Build It Green is working with more than 70 public agencies across California that either have developed or are developing green building policies -- up from only two in 2003. The group's certification training sessions for engineers and architects used to draw about two dozen. They now sell out at 100 and more have been added. The group "green-certified" 600 building professionals in the last three years, but expects to certify 600 more this year alone. As Gerber's company booms with the times, he has redoubled his effort to leave no eco-footprint. On this score, he has a zeal that Gitt and others have called unparalleled, even in an industry of idealists.

There's his fleet of trucks that run on bio-diesel -- which a hired chemist cooked in the company garage for a time, but which Gerber now buys from a local company. There's the all-wool carpet (a renewable resource that doesn't emit harmful gases, as synthetics do), the special wall paint (low in volatile organic compounds) and Gerber's personal electric car, charged from the solar-power system that's bolted to the roof of his rented office.

THE conference room and table are built from reused sunroom glass, and every other piece of furniture -- including the red faux-Roman pillar in the middle of the room -- is a hand-me-down or salvage job.

Bustling through the space are dozens of bike-riding, recycling, green-loving workers selected not for their technical skills -- those came later -- but for their commitment to the cause. (One noted in his application essay that he had reused the same shampoo and conditioner bottles for 12 years.)

The pay is good enough that some of his employees are buying homes -- a fact that makes Gerber's eyes well with tears. These days, it seems, his enthusiasm regularly meets its match outside the confines of the office.

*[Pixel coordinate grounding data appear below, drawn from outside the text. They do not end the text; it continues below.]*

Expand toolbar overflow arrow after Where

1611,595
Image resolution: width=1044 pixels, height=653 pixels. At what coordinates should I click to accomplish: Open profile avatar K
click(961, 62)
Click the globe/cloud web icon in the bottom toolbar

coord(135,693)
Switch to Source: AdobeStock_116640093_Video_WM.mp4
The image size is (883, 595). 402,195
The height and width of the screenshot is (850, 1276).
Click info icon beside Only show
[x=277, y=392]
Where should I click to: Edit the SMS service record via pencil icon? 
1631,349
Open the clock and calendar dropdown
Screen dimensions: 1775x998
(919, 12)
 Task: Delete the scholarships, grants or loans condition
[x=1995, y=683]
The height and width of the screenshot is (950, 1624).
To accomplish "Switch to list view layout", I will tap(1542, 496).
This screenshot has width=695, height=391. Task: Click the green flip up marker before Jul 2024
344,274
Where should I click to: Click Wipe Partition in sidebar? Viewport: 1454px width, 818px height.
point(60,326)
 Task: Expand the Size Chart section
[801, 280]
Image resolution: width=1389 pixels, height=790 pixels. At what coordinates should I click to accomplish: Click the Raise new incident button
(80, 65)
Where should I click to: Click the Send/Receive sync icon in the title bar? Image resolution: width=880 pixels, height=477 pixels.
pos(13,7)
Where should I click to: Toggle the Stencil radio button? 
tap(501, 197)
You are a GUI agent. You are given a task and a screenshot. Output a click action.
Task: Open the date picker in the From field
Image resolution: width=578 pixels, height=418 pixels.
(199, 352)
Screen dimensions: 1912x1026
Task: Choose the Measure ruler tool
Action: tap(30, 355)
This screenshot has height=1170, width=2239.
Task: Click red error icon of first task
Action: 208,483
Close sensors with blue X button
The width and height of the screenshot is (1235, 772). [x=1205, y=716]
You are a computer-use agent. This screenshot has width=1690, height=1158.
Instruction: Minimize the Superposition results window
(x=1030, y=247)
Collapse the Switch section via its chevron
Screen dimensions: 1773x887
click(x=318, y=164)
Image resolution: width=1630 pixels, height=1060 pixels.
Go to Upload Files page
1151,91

Company employees recently went on a group outing in Oakland to see "Who Killed the Electric Car?," the documentary on the politics behind General Motors' decision to pull the plug on its production electric vehicle. At evening's end, Gerber fetched his own electric car, and when he pulled up to the curb he was startled by applause.

Marveled the former struggling cheese salesman: "I got a standing O."